- What is required
What is needed is an exact copy of the lines in the entries below from the one holding "Select the Date column header" through the one holding "Task: Click the white", pictures excluded.

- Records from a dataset
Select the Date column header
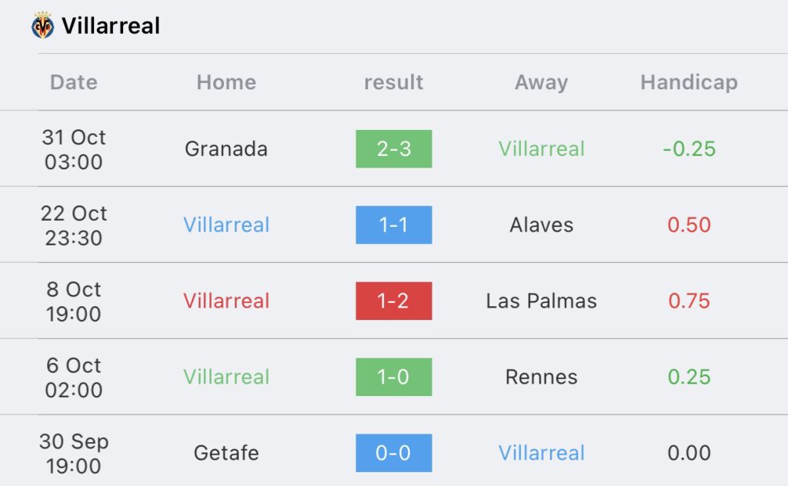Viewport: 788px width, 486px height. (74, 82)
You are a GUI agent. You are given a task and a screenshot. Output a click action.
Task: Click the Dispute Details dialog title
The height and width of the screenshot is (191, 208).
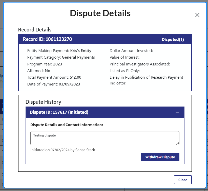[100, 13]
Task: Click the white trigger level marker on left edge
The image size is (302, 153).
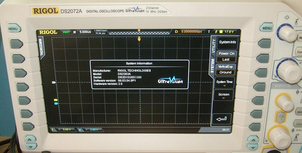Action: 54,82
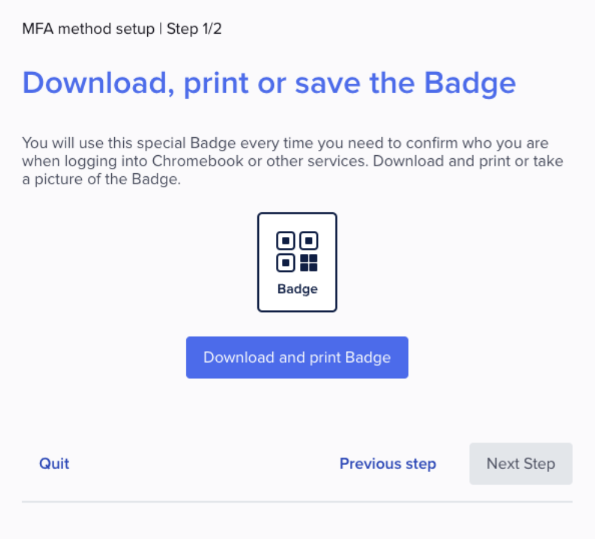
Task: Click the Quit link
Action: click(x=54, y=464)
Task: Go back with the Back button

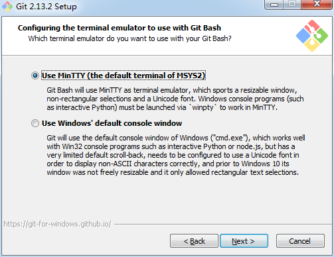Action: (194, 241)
--
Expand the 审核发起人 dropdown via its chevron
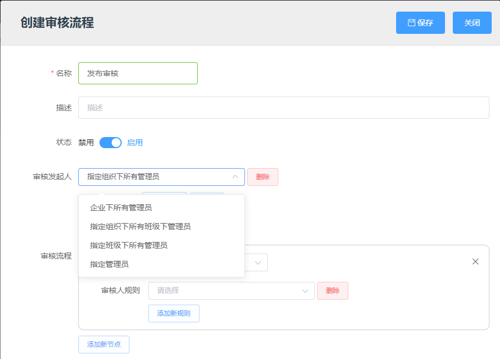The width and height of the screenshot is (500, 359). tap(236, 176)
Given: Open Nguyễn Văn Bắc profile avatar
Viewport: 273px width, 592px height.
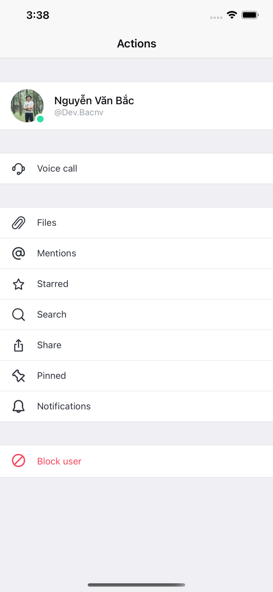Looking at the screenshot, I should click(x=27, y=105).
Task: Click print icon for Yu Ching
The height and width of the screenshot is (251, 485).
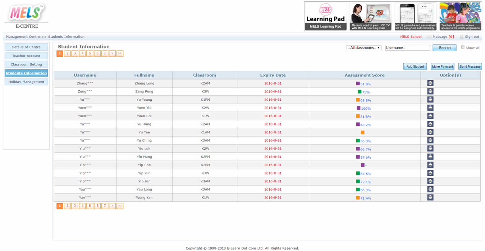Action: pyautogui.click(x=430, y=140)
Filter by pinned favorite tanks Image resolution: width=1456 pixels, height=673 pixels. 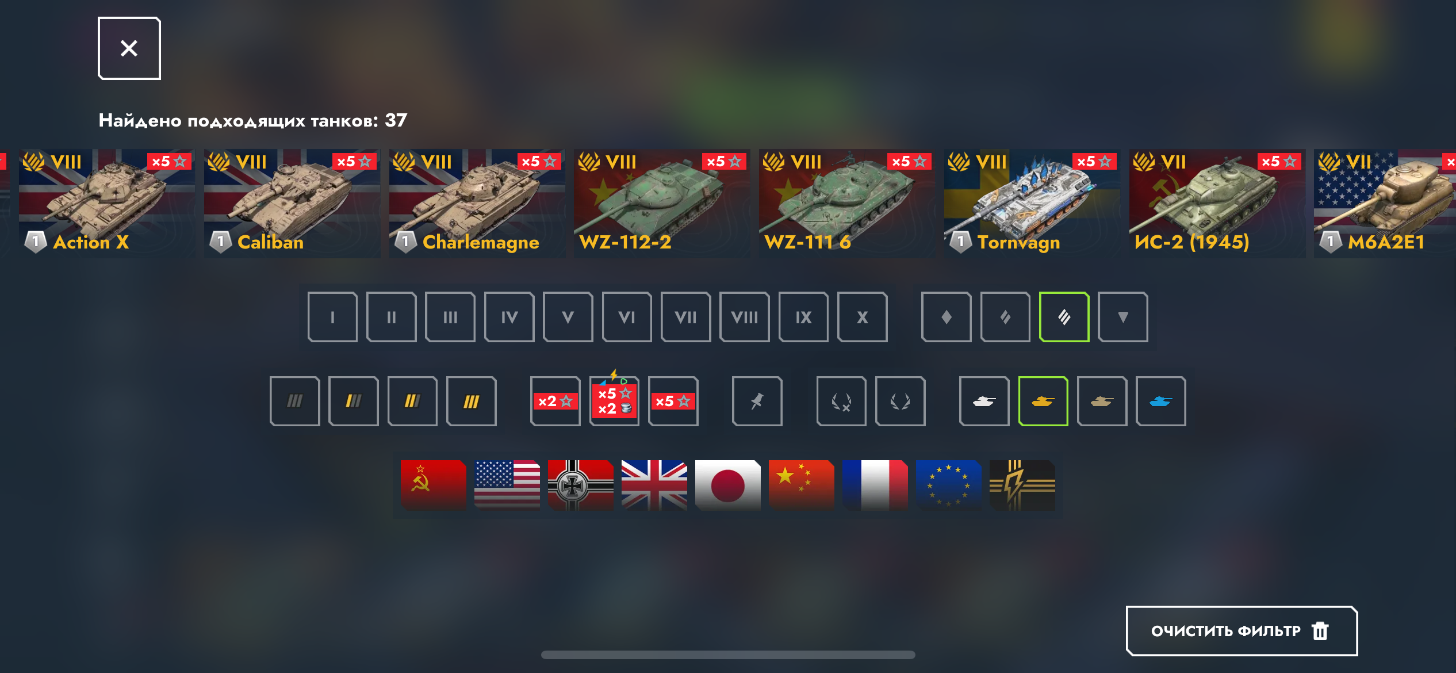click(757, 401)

- Answer to the exercise
Select the Date column header
Viewport: 788px width, 486px height. (74, 82)
You are a GUI agent. You are given a task and a screenshot. Output a click action.
Task: Click the Dispute Details dialog title
The height and width of the screenshot is (191, 208).
[100, 13]
Task: Click the white trigger level marker on left edge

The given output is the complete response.